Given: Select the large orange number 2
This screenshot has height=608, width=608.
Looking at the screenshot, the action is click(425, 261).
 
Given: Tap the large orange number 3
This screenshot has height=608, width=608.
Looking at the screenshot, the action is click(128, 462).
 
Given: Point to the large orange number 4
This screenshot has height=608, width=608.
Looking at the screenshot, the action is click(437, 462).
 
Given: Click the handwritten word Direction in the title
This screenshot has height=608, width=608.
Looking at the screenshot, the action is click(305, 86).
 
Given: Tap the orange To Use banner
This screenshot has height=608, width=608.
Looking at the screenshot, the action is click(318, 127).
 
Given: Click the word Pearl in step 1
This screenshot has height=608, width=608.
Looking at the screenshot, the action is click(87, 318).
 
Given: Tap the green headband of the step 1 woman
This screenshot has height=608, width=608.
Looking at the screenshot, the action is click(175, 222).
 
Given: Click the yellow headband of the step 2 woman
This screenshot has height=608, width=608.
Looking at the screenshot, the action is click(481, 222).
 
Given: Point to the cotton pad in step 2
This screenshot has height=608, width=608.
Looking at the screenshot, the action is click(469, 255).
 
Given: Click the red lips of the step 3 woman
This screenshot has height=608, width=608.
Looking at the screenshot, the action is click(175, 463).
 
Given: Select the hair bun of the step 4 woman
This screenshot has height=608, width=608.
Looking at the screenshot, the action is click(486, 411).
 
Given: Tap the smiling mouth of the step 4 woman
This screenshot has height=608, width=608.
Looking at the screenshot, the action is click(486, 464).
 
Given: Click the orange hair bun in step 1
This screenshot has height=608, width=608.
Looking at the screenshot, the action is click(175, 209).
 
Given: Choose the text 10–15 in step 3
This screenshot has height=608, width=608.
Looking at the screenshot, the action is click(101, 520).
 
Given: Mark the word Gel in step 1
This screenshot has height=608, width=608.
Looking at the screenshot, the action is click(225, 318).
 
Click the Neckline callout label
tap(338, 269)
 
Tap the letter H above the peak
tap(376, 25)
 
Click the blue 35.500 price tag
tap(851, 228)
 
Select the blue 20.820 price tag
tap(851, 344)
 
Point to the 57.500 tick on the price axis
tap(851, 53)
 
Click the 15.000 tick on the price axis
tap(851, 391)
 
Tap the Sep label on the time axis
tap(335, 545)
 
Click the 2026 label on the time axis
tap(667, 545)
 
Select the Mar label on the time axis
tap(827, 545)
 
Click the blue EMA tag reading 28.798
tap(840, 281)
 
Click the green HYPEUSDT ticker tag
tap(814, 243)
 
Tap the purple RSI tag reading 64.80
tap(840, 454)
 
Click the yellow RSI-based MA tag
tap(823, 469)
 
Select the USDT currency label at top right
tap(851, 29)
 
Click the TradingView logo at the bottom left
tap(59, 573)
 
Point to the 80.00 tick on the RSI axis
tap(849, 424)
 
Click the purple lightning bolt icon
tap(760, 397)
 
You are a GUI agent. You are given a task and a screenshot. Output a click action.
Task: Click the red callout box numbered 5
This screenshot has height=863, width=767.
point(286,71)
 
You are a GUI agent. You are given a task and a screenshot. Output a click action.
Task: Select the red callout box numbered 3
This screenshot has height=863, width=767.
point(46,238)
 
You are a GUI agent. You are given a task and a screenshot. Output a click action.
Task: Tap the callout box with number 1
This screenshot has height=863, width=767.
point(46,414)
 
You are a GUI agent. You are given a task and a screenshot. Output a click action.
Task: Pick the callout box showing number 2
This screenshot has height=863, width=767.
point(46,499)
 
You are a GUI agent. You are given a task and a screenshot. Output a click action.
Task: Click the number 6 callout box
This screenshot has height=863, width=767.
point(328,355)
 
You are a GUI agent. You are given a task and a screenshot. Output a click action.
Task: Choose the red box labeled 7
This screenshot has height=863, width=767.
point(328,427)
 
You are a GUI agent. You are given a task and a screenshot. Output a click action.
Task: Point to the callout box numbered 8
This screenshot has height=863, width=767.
########################################
--- To do ---
Reproduce all of the records above word for word, without changing anything.

--- Exercise solution ---
Given: Select the large orange number 2
This screenshot has height=608, width=608.
Looking at the screenshot, the action is click(425, 261).
 
Given: Tap the large orange number 3
This screenshot has height=608, width=608.
Looking at the screenshot, the action is click(128, 462).
 
Given: Point to the large orange number 4
This screenshot has height=608, width=608.
Looking at the screenshot, the action is click(437, 462).
 
Given: Click the handwritten word Direction in the title
This screenshot has height=608, width=608.
Looking at the screenshot, the action is click(305, 86).
 
Given: Tap the orange To Use banner
This screenshot has height=608, width=608.
Looking at the screenshot, the action is click(318, 127).
 
Given: Click the word Pearl in step 1
This screenshot has height=608, width=608.
Looking at the screenshot, the action is click(87, 318).
 
Given: Tap the green headband of the step 1 woman
This screenshot has height=608, width=608.
Looking at the screenshot, the action is click(175, 222).
 
Given: Click the yellow headband of the step 2 woman
This screenshot has height=608, width=608.
Looking at the screenshot, the action is click(481, 222).
 
Given: Point to the cotton pad in step 2
This screenshot has height=608, width=608.
Looking at the screenshot, the action is click(469, 255).
 
Given: Click the red lips of the step 3 woman
This screenshot has height=608, width=608.
Looking at the screenshot, the action is click(175, 463).
 
Given: Select the hair bun of the step 4 woman
This screenshot has height=608, width=608.
Looking at the screenshot, the action is click(486, 411).
 
Given: Tap the smiling mouth of the step 4 woman
This screenshot has height=608, width=608.
Looking at the screenshot, the action is click(486, 464).
 
Given: Click the orange hair bun in step 1
This screenshot has height=608, width=608.
Looking at the screenshot, the action is click(175, 209).
 
Given: Choose the text 10–15 in step 3
This screenshot has height=608, width=608.
Looking at the screenshot, the action is click(101, 520).
 
Given: Mark the word Gel in step 1
This screenshot has height=608, width=608.
Looking at the screenshot, the action is click(225, 318).
 
Click the Neckline callout label
tap(338, 269)
 
Tap the letter H above the peak
tap(376, 25)
 
Click the blue 35.500 price tag
tap(851, 228)
 
Select the blue 20.820 price tag
tap(851, 344)
 
Point to the 57.500 tick on the price axis
tap(851, 53)
 
Click the 15.000 tick on the price axis
tap(851, 391)
 
Tap the Sep label on the time axis
tap(335, 545)
 
Click the 2026 label on the time axis
tap(667, 545)
 
Select the Mar label on the time axis
tap(827, 545)
 
Click the blue EMA tag reading 28.798
tap(840, 281)
 
Click the green HYPEUSDT ticker tag
tap(814, 243)
 
Tap the purple RSI tag reading 64.80
tap(840, 454)
 
Click the yellow RSI-based MA tag
tap(823, 469)
 
Select the USDT currency label at top right
tap(851, 29)
 
Click the TradingView logo at the bottom left
tap(59, 573)
 
Point to the 80.00 tick on the RSI axis
tap(849, 424)
 
Click the purple lightning bolt icon
tap(760, 397)
 
You are a GUI agent. You are given a task and a screenshot. Output a click action.
Task: Click the red callout box numbered 5
This screenshot has height=863, width=767.
point(286,71)
 
You are a GUI agent. You are given a task and a screenshot. Output a click action.
Task: Select the red callout box numbered 3
This screenshot has height=863, width=767.
point(46,238)
 
You are a GUI agent. You are given a task and a screenshot. Output a click action.
Task: Tap the callout box with number 1
This screenshot has height=863, width=767.
point(46,414)
 
You are a GUI agent. You are given a task and a screenshot. Output a click action.
Task: Pick the callout box showing number 2
This screenshot has height=863, width=767.
point(46,499)
 
You are a GUI agent. You are given a task and a screenshot. Output a click action.
Task: Click the number 6 callout box
This screenshot has height=863, width=767.
point(328,355)
 
You are a GUI agent. You are given a task and a screenshot. Output a click action.
Task: Choose the red box labeled 7
This screenshot has height=863, width=767.
point(328,427)
 
You are a GUI agent. You are given a task and a screenshot. Output a click action.
Task: Point to the callout box numbered 8
This screenshot has height=863, width=767.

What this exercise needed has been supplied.